Pearlsacarolsinger said:



			I have explained it to you several times.  And the examples you gave of cases where you had taken notes and the employee had been dismessed were not relevant.
		
Click to expand...

I haven't given any examples of cases where I took notes and the employee had been dismissed. The one example I gave of the nursery worker hitting her own child was a made up example to explain what a possible scenario of a person in such a position and I don't remember anything else?


----------



## PapaverFollis (21 December 2021)

Here we teeter upon the edge of a purity spiral that ends with none of us owning horses at all.

"There but for the Grace of God go us all" indeed.

She was wrong to do it, of course. She had clearly lost her temper.  I imagine the accumulated stress of teaching over the last couple of years is right there at the surface all the time and it clearly boiled over and it was not nice to see that directed at a pony. But personally I cannot be pleased about someone losing their livelihood because of this weird public surveillance/trial by social media thing we have going on now.

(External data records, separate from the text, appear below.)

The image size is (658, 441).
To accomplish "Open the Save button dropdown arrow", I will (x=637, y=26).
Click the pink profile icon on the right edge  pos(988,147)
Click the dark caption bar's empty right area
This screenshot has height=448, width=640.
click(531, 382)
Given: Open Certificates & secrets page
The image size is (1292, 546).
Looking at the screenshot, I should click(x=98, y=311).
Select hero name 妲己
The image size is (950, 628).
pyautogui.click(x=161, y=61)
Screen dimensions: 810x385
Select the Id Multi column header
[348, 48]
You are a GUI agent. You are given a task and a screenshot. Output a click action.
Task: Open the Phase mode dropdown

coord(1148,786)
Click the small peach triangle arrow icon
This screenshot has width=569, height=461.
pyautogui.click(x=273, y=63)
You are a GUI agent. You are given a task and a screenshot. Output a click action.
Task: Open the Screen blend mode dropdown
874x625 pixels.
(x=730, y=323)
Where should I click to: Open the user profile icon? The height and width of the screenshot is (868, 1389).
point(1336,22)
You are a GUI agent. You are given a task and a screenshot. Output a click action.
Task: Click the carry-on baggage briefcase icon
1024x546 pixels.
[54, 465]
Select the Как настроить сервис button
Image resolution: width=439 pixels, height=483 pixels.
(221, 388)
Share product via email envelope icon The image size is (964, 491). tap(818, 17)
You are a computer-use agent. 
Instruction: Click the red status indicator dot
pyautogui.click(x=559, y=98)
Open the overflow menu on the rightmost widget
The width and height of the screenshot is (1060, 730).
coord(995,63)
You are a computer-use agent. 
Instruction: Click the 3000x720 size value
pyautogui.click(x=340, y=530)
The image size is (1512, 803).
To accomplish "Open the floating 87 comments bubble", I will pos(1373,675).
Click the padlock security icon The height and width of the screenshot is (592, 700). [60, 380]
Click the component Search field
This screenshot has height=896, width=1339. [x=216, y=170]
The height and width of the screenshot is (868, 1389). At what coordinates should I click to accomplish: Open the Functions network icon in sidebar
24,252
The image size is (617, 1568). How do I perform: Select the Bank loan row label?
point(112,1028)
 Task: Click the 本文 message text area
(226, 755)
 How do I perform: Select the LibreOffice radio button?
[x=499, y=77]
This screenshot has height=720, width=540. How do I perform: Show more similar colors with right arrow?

I also think that people have a very high view of their own behaviour and anyone who has got physical with a horse for any reason (justified and well timed or not) is now in the firing line if someone is going to be there with a camera.

Fwiw I was told very clearly when doing teacher training that we were free to be ourselves outside of work, within the bounds of the law obvs, that it would be best to lock down social media, but we were not expected to be held to a higher standard. The whole "you are a role model" thing is a personal choice.  It's all a bit hazy but that was my impression.  This was *just* before the real social media purity spiral insanity efforts properly got going. I suspect trainee teachers are given more cautionary tales these days.


----------



## Pearlsasinger (21 December 2021)

palo1 said:



			I get this too.  I think it's worrying but sort of understandable - the school need to be out of the news, they don't need, for any of their children's or families sakes, to be targeted by a vicious media campaign which is absolutely what it would be if the anti-hunt lobby couldn't make an example of this woman because of her association with hunting.   She may or may not have a good record at school; this action may or may not be convenient for the school - who knows?  I don't think she 'deserved' to lose her job over an act of stupidity and temper tbh.  As a hunt supporter I feel pretty aggrieved at her bringing hunting into the news again too but we have all made mistakes.  The pony didn't deserve that attack of temper but probably no harm was done and actually the pony seemed pretty sanguine about it which, for me, suggests that he/she was not expecting to be smacked and that this is not a routine occurrence.  Ime, horses show clearly when they are used to being treated like that - by becoming headshy or evasive of/reactive to the handler.  That is pretty incidental though.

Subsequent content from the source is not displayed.